After a big break up and a big move to a new city and grad school, things began to change. I stopped working out around the clock. I started to eat three meals a day, and snacks on top of that.. Suddenly, food became such a comfort. It helped with the stress of work and studying. It helped with the loneliness and confusion I was feeling. Feeling stuffed felt better than falling in love.  
For ten years I cycled through the binging and self-loathing. I gained weight, I got depressed, I was put on anti-depressants, I gained more weight, I got more depressed.  Sometimes I wonder if the sugar shock I would give myself mimicked the same dopamine surge of my medication. For a long time, I put myself on a roller coaster ride of hormones and sugar crashes, sugar comas, heartburn, indigestion, anxiety attacks, and deep depressions.  Food has been the constant in my life.  
So here we are, lots of years later, trying earnestly to understand why I binge eat and how to stop it. Doctors have sent me to nutritionists who has described how important portion control is. It makes me feel angry.  I feel so ashamed.  I can’t tell anyone I’m diabetic.  If I eat keto, my blood sugars stabilize, but nothing about keto feels good to me.  I am so jealous of people who can eat in balance and harmony and not in the extremes. I don’t know how to do it.  

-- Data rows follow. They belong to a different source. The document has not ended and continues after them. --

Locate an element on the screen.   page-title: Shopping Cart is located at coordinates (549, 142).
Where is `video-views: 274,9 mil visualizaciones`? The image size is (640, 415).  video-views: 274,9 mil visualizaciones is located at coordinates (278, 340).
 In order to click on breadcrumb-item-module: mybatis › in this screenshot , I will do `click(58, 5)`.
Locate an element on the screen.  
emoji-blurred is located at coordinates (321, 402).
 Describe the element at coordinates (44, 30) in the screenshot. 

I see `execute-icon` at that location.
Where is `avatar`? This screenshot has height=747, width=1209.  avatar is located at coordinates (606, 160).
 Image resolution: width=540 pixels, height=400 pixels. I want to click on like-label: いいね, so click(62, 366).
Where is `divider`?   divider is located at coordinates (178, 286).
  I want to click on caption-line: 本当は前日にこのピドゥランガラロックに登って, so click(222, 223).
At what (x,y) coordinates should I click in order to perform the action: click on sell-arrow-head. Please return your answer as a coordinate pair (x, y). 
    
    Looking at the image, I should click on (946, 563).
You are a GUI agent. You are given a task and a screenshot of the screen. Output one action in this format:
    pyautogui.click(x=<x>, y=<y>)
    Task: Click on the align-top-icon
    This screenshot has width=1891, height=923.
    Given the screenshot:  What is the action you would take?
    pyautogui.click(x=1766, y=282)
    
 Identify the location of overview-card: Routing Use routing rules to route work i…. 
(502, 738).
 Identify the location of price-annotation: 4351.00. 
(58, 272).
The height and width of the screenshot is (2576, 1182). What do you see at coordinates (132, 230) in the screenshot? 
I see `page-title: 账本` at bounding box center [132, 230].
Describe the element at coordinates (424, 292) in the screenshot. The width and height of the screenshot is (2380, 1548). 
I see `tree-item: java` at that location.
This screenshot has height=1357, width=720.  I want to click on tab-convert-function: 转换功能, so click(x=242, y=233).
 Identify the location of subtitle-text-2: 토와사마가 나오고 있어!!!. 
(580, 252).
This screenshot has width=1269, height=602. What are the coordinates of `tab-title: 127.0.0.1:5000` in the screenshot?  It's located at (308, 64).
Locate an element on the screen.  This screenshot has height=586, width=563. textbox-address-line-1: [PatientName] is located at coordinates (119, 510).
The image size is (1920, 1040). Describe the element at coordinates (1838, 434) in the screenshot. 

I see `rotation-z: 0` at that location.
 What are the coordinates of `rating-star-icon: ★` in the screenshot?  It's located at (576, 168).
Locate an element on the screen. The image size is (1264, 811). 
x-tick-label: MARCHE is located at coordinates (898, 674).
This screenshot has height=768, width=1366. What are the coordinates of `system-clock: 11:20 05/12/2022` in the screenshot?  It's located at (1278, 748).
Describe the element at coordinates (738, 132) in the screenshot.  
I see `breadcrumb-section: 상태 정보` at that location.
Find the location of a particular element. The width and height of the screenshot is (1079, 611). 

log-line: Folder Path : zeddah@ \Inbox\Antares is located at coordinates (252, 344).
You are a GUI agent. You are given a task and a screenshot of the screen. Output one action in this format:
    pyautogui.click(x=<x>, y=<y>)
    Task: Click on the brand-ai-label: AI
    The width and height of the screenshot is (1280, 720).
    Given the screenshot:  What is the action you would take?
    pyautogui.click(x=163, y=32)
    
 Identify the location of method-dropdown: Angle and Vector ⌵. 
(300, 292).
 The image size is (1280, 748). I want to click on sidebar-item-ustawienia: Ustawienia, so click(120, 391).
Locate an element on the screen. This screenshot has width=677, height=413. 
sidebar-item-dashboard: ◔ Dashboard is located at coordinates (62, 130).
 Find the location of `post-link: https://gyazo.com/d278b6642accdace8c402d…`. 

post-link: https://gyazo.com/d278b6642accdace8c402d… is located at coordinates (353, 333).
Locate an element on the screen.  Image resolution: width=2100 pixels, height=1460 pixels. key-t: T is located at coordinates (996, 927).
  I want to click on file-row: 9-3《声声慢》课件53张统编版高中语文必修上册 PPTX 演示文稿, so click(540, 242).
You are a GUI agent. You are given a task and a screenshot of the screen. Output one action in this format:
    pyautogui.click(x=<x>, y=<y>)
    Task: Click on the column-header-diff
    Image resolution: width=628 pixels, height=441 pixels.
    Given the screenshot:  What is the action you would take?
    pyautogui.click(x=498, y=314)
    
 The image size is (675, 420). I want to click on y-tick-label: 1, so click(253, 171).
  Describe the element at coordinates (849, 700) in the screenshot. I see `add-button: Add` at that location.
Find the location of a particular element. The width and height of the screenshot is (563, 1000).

I don’t know how to feed myself without hurting or denying myself.  I don’t know what feels good anymore. I’d like to address my diabetes through my food because I believe it is the source of the issue. I wish my doctors had given me a blood meter when I was prediabetic, so I could have started the learning process then. I wish there was more information about the emotional side of PCOS and more research into emotional eating.  I’m trying to see this as a message my body is sending me. How can I listen now with kind ears and compassion?